Una prima segnalazione è arrivata il 29 agosto, una seconda il 13 settembre, una terza il 20, una quarta il 21, una quinta il 23. La sesta e la settima il 26 settembre

E qui è scattato l’allarme vero e proprio. Poi ne sono seguite altre 30 (in realtà almeno una in più, che però è considerata estranea al focolaio di via Montebello), comprendendo anche le due (non presenti nel tabellone) del 7 ottobre. E questo ci dice come la legionella sia ancora pericolosa.

Quel che non è stato detto, e che, invece, se vero, forse andava detto, per fornire un quadro completo della situazione, è quanto ha scritto la Gazzetta di Parma mercoledì 21 settembre a pagina 8: “Tredici casi di legionella da inizio anno”, recita il titolo; e poi il sommario: “i pazienti sono tutti guariti: i contagi in alberghi, case private e strutture sanitarie per anziani”. E, poi, nel pezzo a firma di Chiara Pozzati: “il dato comprende (strutture) di città e provincia e fortunatamente sono state tutte bonificate”. “L’ultimo caso risale ad inizio estate”, scrive la giornalista. Quindi, in questo numero, non rientrano le infezioni polmonari dell’area Montebello.

Doveva essere specificato, già a inizio estate, quanti casi si sono verificati in Provincia e quanti in città

Poiché il contenuto non è stato mai smentito ne dall’Ausl, né da nessun altro – anzi, è stato ripreso pure dal sito web del giornale cittadino -, è da ritenere che la notizia sia vera. Se vera, poteva essere comunicata all’assemblea, per dare un quadro più preciso della situazione. Doveva essere specificato (questo già a inizio estate) quanti casi si sono verificati in Provincia (l’articolo non lo dice) e quanti in città.

Sarebbe servito per capire se il numero ordinario di 3/5 casi all’anno nel capoluogo era già stato superato in giugno e perché, se era già stato superato, non sia stato dato nessun tipo di avviso e di allarme. Solo l’intraprendenza di una giornalista ha reso pubblico un fatto di questo tipo. Magari i cittadini avevano diritto di essere informati in modo ampio e trasparente già da qualche mese. Dare l’allarme, infatti, non significa creare allarmismo, ma fare conoscere alla gente che siamo di fronte a un pericolo e suggerire come questo pericolo si possa affrontare.

Nella riunione del 6 ottobre c’è chi si è lamentato che sia stato fatto poco, e quel poco in ritardo, per informare i cittadini che c’erano contagi di legionella al Montebello e di come, loro stessi, si dovessero comportare durante l’emergenza.
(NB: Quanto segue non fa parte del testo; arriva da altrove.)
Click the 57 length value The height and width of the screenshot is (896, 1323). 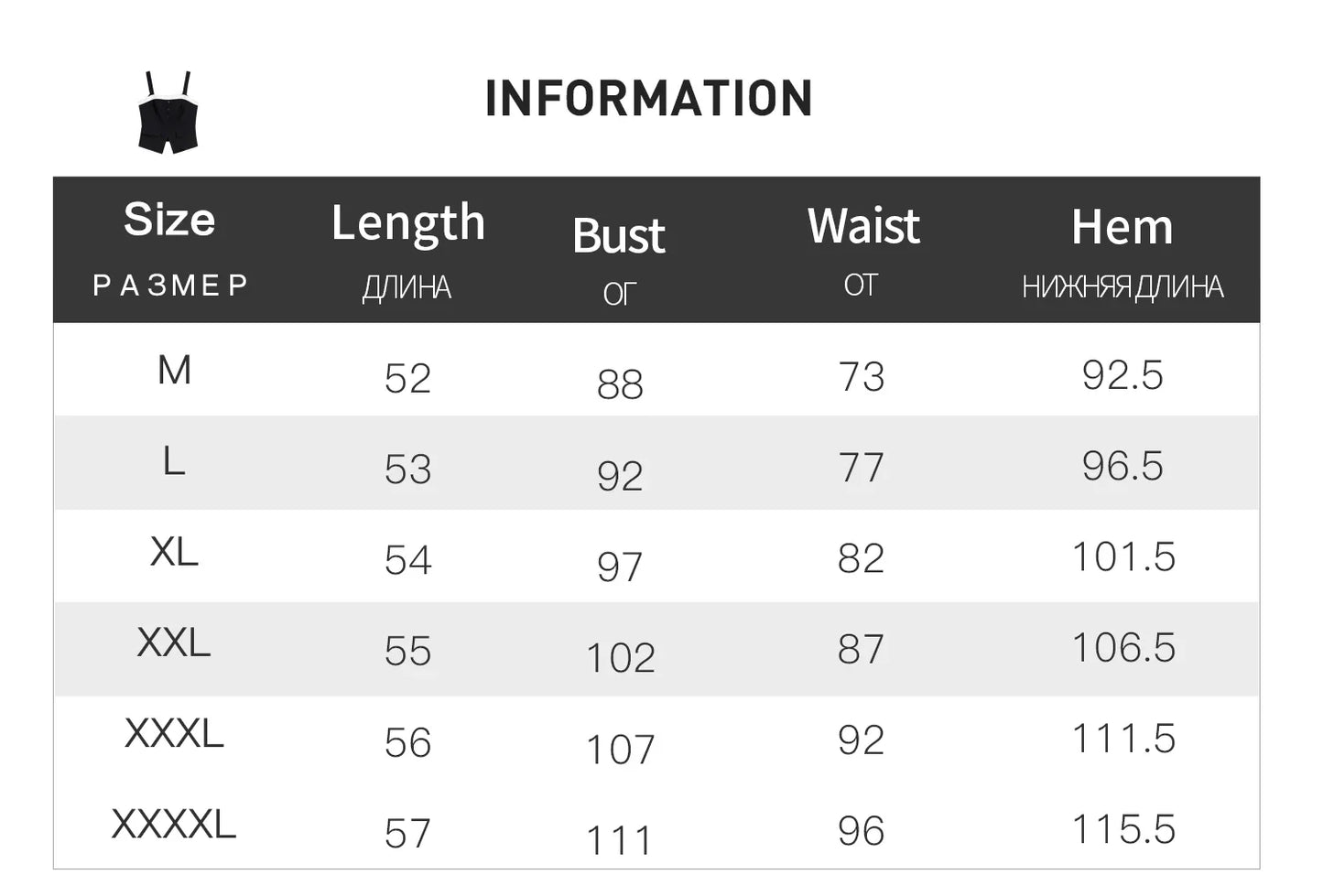(407, 834)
Il primo caso è stato segnalato il 29 agosto, la massima mobilitazione delle strutture è scattata il 26 settembre, quando è stato superato il quinto caso.

La notizia è stata pubblicata sul sito del comune venerdì 30 settembre. Nel frattempo il comune, come ha confermato il sindaco durante l’incontro alla Don Milani, non ha svolto attività divulgativa sulla legionella

Anzi, Federico Pizzarotti ha dichiarato: “Io sono stato avvisato solo giovedì 29”. Singolare che la massima autorità sanitaria del comune venga informata con tanto ritardo. A una signora che protestava per le dilazioni ha risposto: “Lei vuole una tempestività che non è possibile, ma sono sicuro che al mio posto farebbe meglio di me”.

A chi gli chiedeva perché non sia stata fatta, né prima né dopo venerdì 30, attività di informazione porta a porta, distribuzione di volantini, affissione di manifesti e di altro materiale illustrativo nei locali pubblici per fare sapere alla gente del Montebello che esisteva il contagio e come andava affrontato il primo cittadino ha risposto: “Il sito del Comune è il nostro organo ufficiale”. “Non esiste nessun protocollo vincolante per una situazione di questo tipo”; quindi, pare dire, non siamo tenuti a fare di più. “E chi non sa usare il computer e chi non lo possiede come si difende?” si chiedevano i presenti. Fatto sta che dal primo caso, 29 agosto, alla prima assemblea pubblica, 6 ottobre, è passato più di un mese. Dai 13 casi precedenti, un’eternità.